» Problem details:
Reproduce the listing below in full, requests included, multiplying every coordinate in the answers by 2.5 and rounding each result to a whole number, with halves rounded up. Leave the pictures out of your answer.

[START OF Records shown]

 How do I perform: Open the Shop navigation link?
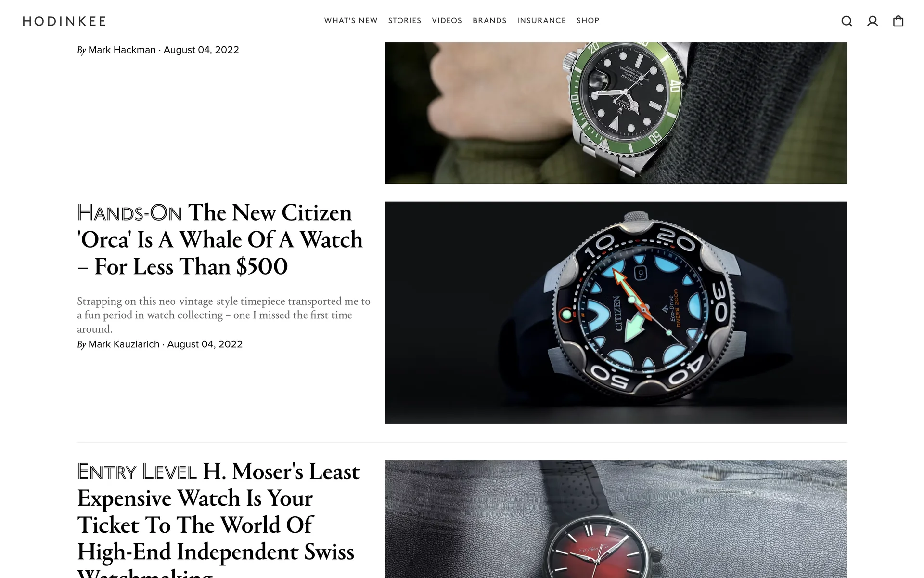[588, 21]
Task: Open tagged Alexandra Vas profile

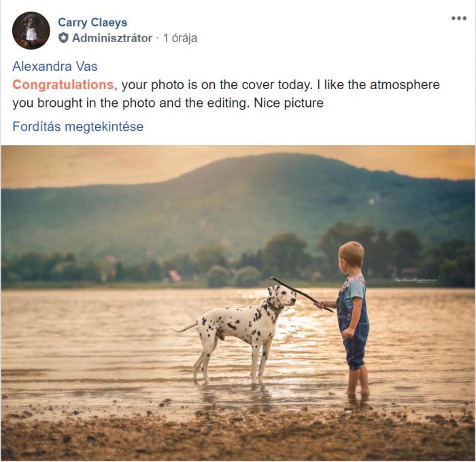Action: (x=54, y=66)
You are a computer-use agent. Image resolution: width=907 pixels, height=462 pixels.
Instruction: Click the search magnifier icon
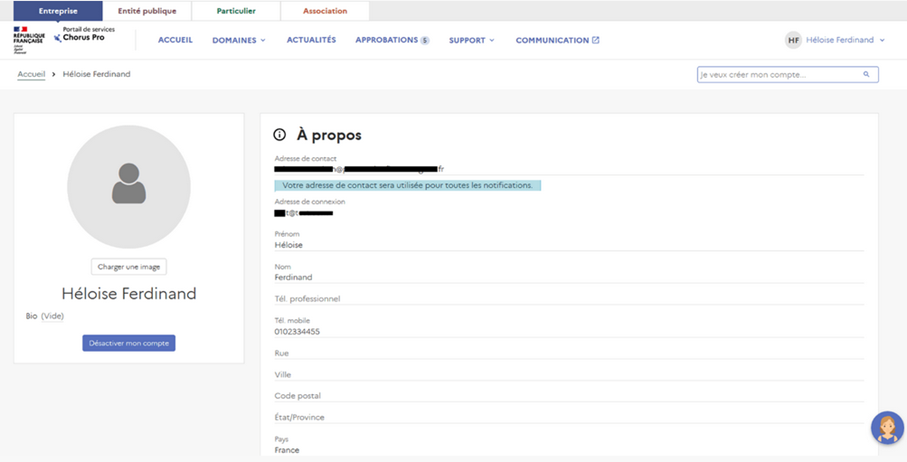tap(866, 74)
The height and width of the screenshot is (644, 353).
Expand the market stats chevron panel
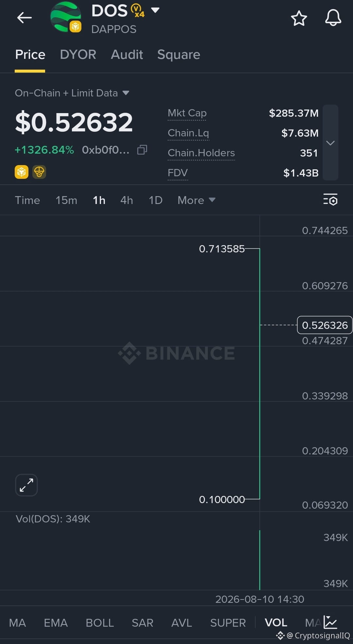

[END OF Records shown]

» Full solution:
 How do I perform: Open the Shop navigation link?
[1470, 53]
Task: Open tagged Alexandra Vas profile

Action: (x=135, y=165)
You are a computer-use agent. Image resolution: width=907 pixels, height=462 pixels.
Instruction: Click the search magnifier icon
tap(2165, 185)
The height and width of the screenshot is (644, 353).
Expand the market stats chevron panel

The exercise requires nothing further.